Background: Immune escape mechanisms employed by neuroblastoma cells include secretion of immunosuppressive factors disrupting effective antitumor immunity. The use of cellular therapy to treat solid tumors needs to be implemented. Methods: Real Time PCR and Western Blot were performed to analyze gene and protein levels modifications. Transcriptional study was performed by ChIP and luciferase reporter assays upon experiments of mutagenesis on the promoter sequence. Neuroblastoma tissue sample were analyzed by IHC and Real Time PCR to perform correlation study.
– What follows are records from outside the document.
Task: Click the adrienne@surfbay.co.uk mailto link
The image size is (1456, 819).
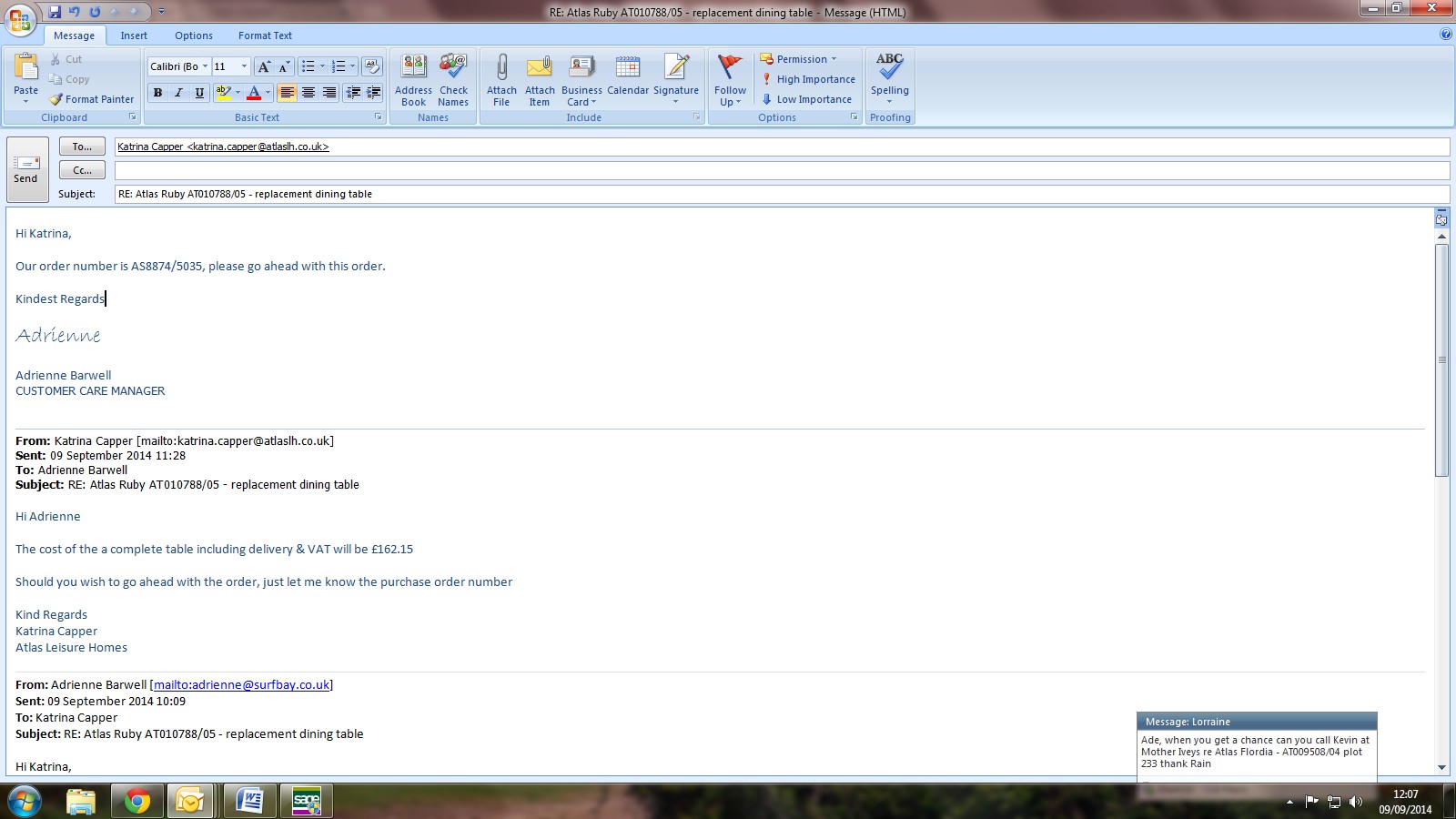Action: pyautogui.click(x=241, y=685)
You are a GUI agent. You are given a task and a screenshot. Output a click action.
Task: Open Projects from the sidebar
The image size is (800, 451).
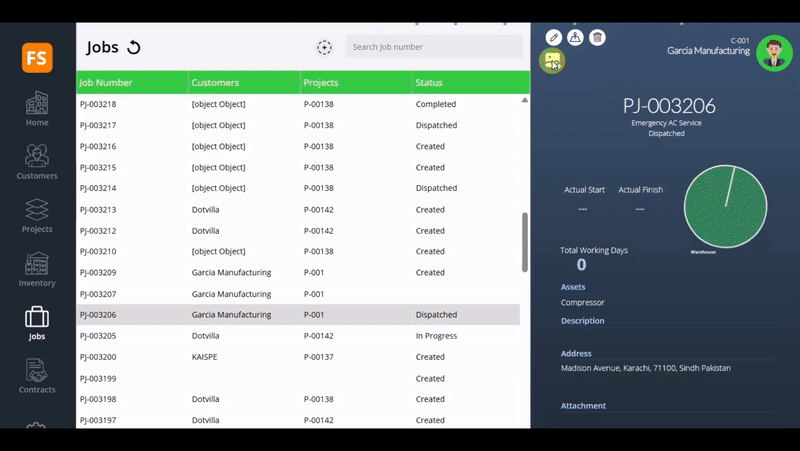pyautogui.click(x=37, y=216)
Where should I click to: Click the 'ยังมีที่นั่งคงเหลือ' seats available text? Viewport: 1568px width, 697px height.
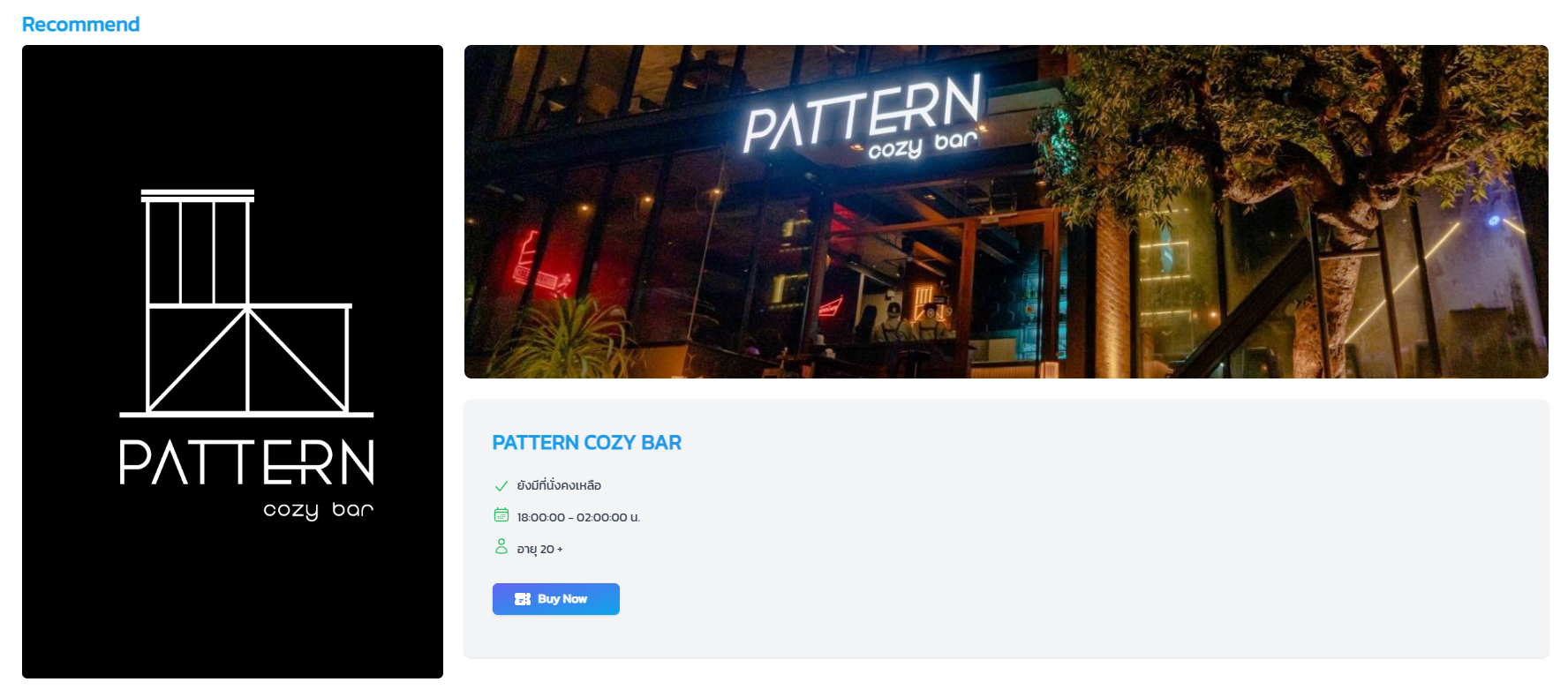[x=559, y=485]
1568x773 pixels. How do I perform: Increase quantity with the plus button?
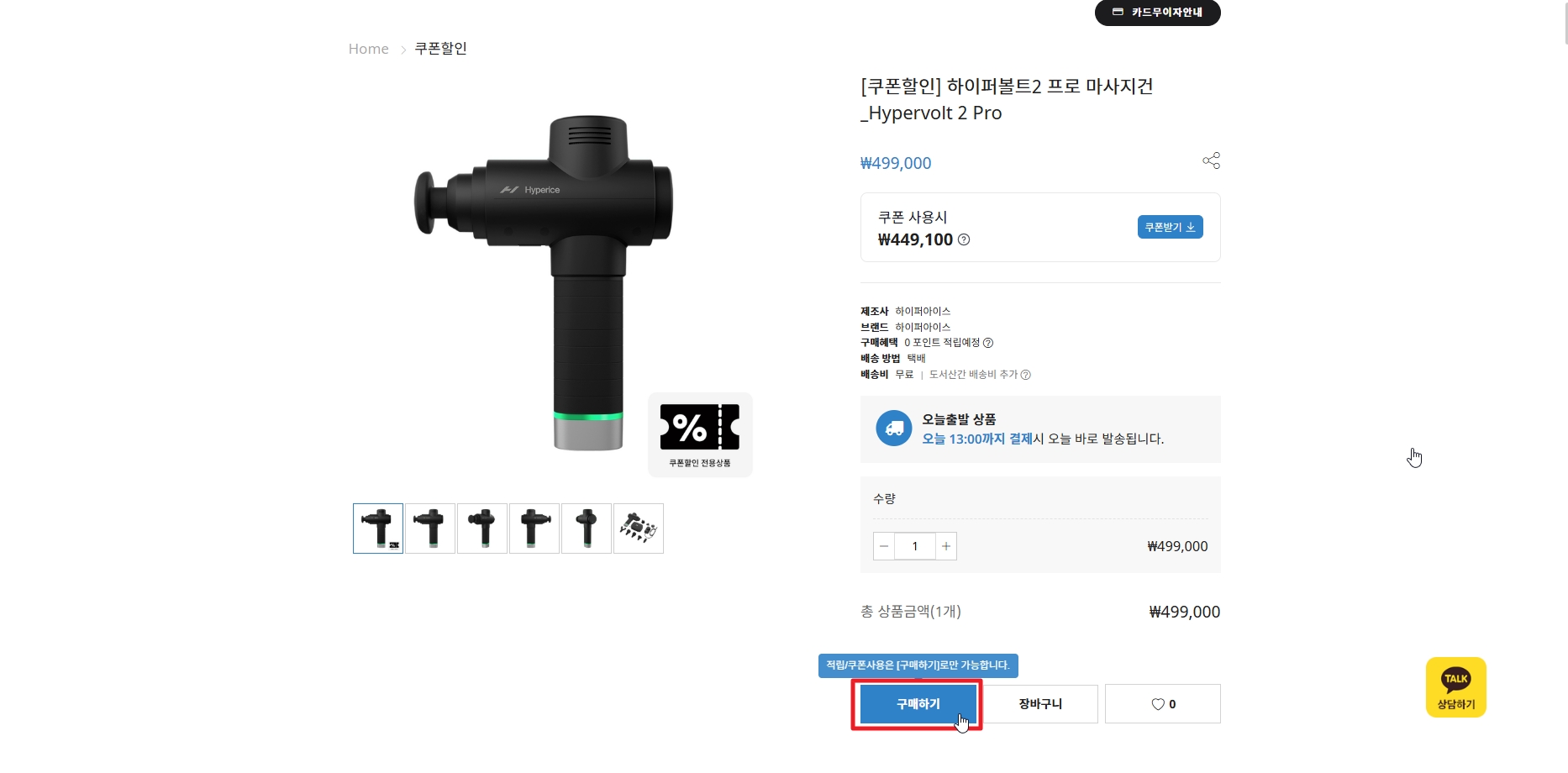click(946, 546)
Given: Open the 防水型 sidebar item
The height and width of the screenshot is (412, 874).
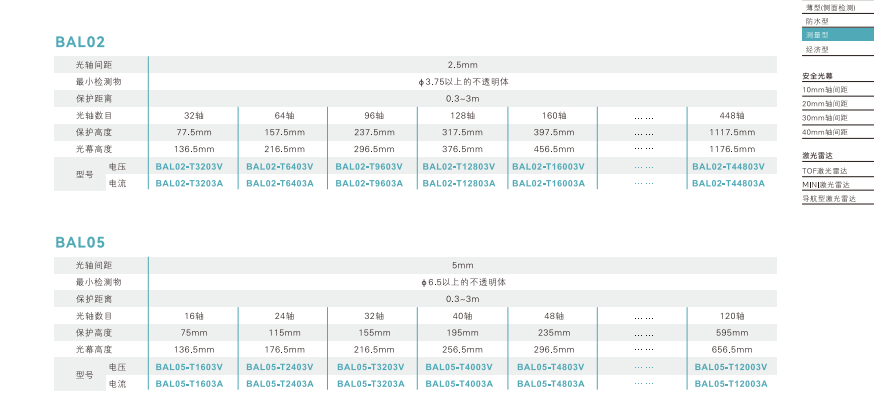Looking at the screenshot, I should 817,21.

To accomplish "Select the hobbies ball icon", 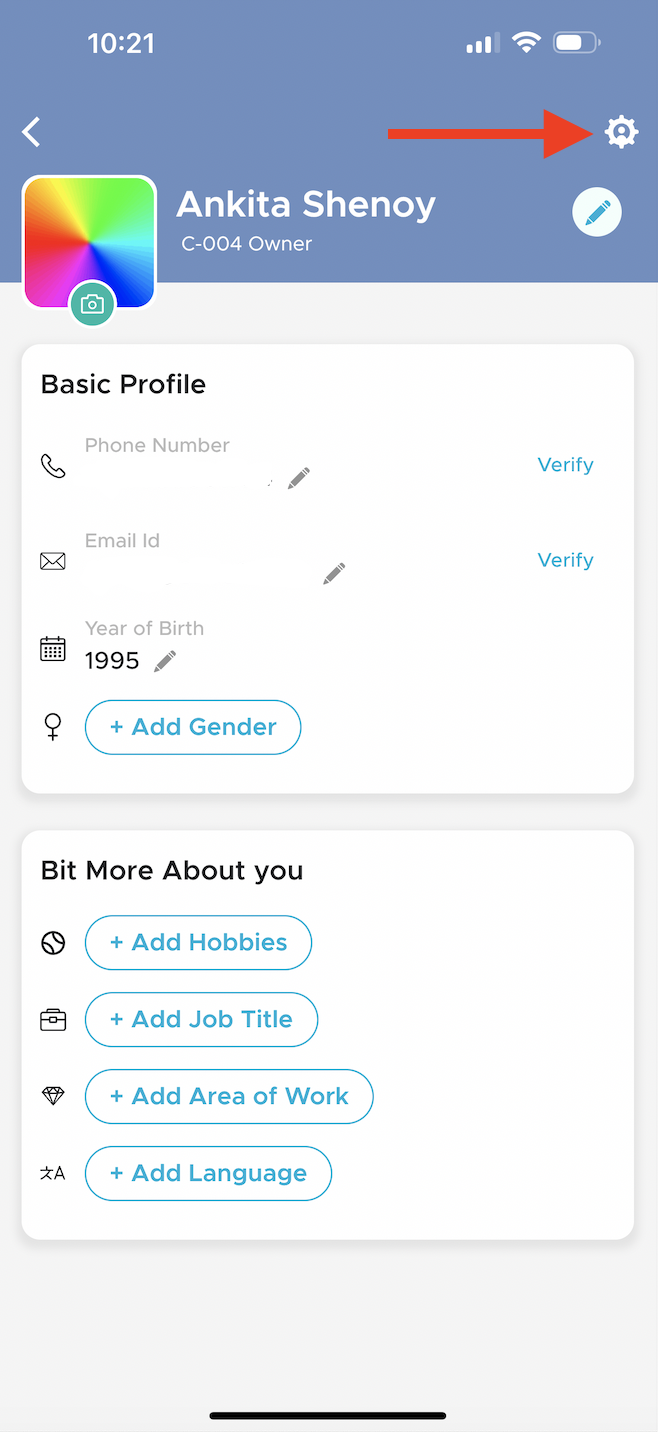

Killing activity of anti-GD2 Chimeric Antigen Receptor (CAR) T or natural killer (NK) cells against target neuroblastoma cells was assessed through co-culture experiments and quantified by FACS analysis. ELISA assay was used to quantify IFNg secreted by NK and CAR T cells. Results: Inhibition of MYCN expression in neuroblastoma results into accumulation of IDO1 and consequently of kynurenines, which negatively affect the immune surveillance. Inverse correlation between IDO1 and MYCN expression has been observed in a wide cohort of neuroblastoma samples. This finding was supported by the identification of a transcriptional repressive role of MYCN on IDO1 promoter. Furthermore, we demonstrate that Indoleamine- pyrrole 2,3-dioxygenase1 (IDO1), due to its ability to convert tryptophan into kynurenines, is involved in NB resistance to activity of immune cells. In neurobalstoma, IDO1 is able to inhibit the anti-tumor effect displayed by of both anti-GD2 Chimeric Antigen Receptor (GD2.CAR) T-cell and NK cells, mainly by impairing their IFNγ production. Conclusions: The evidence of IDO1 involvement in neuroblastoma immune escape and its ability to impair NK and GD2.CAR T-cell activity contribute to clarify one of the possible mechanisms responsible for the limited efficacy of these immunotherapeutic approaches. A combined therapy of NK or GD2.CAR T-cells with IDO1 inhibitors, a class of compounds already in phase I/II clinical studies, could represent a new and still unexplored strategy capable to improve long-term efficacy of these immunotherapeutic approaches.